(Entries for locating text and elements)
○ ○ ○

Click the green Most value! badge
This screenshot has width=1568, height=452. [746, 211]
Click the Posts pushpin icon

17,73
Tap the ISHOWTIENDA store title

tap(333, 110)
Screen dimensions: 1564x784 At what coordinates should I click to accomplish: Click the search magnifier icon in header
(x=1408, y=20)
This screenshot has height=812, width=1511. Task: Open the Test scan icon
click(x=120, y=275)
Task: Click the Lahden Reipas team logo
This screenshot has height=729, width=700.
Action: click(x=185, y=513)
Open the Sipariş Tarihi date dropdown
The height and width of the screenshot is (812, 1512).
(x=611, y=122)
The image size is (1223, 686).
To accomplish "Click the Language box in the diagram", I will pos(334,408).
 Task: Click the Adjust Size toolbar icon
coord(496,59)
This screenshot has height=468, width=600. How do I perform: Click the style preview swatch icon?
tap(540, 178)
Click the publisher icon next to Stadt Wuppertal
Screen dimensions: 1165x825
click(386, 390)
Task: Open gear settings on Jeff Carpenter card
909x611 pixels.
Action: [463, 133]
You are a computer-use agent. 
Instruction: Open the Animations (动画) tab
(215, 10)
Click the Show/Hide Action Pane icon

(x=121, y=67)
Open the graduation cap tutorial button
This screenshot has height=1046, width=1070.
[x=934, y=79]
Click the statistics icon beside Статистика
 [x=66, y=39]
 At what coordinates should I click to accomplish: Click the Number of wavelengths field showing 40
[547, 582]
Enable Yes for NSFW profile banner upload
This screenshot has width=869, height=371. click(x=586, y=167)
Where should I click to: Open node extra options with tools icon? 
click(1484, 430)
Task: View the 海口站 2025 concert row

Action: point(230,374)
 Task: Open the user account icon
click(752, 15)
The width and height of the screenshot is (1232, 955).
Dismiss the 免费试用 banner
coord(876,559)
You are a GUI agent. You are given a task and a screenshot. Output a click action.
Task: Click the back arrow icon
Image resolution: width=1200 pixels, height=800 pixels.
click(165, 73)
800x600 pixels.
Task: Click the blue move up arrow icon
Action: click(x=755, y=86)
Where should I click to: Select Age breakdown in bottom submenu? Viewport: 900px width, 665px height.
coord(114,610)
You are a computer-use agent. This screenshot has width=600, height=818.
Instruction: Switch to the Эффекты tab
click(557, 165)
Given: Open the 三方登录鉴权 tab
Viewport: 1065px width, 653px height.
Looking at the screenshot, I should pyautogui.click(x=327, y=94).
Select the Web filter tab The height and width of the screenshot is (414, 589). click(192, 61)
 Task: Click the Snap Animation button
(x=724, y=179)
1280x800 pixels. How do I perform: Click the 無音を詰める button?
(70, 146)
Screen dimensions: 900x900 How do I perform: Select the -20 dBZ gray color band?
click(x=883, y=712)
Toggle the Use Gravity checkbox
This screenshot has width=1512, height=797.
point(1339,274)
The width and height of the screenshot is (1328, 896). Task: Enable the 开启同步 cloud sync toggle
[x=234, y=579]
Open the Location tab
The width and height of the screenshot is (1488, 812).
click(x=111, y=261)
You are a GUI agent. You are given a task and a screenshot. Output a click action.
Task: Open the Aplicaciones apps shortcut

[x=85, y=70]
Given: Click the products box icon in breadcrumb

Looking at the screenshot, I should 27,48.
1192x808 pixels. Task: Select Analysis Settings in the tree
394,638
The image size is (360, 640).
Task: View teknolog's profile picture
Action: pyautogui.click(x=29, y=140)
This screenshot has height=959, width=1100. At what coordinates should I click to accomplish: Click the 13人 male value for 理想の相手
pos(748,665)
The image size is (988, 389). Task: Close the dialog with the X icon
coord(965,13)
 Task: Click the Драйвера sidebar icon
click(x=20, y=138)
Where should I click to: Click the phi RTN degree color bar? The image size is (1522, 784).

○ ○ ○

• _Exercise brief_
Copy the records starting at the line with "Task: Click the Snap Animation button" and ending at the line with "pos(748,665)", changing "Location" to "Region" and keeping everything else the same.

• _Response to the exercise_
 Task: Click the Snap Animation button
(x=724, y=179)
1280x800 pixels. How do I perform: Click the 無音を詰める button?
(70, 146)
Screen dimensions: 900x900 How do I perform: Select the -20 dBZ gray color band?
click(x=883, y=712)
Toggle the Use Gravity checkbox
This screenshot has width=1512, height=797.
point(1339,274)
The width and height of the screenshot is (1328, 896). Task: Enable the 开启同步 cloud sync toggle
[x=234, y=579]
Open the Region tab
The width and height of the screenshot is (1488, 812).
click(x=111, y=261)
You are a GUI agent. You are given a task and a screenshot. Output a click action.
Task: Open the Aplicaciones apps shortcut

[x=85, y=70]
Given: Click the products box icon in breadcrumb

Looking at the screenshot, I should 27,48.
1192x808 pixels. Task: Select Analysis Settings in the tree
394,638
The image size is (360, 640).
Task: View teknolog's profile picture
Action: pyautogui.click(x=29, y=140)
This screenshot has height=959, width=1100. At what coordinates should I click to accomplish: Click the 13人 male value for 理想の相手
pos(748,665)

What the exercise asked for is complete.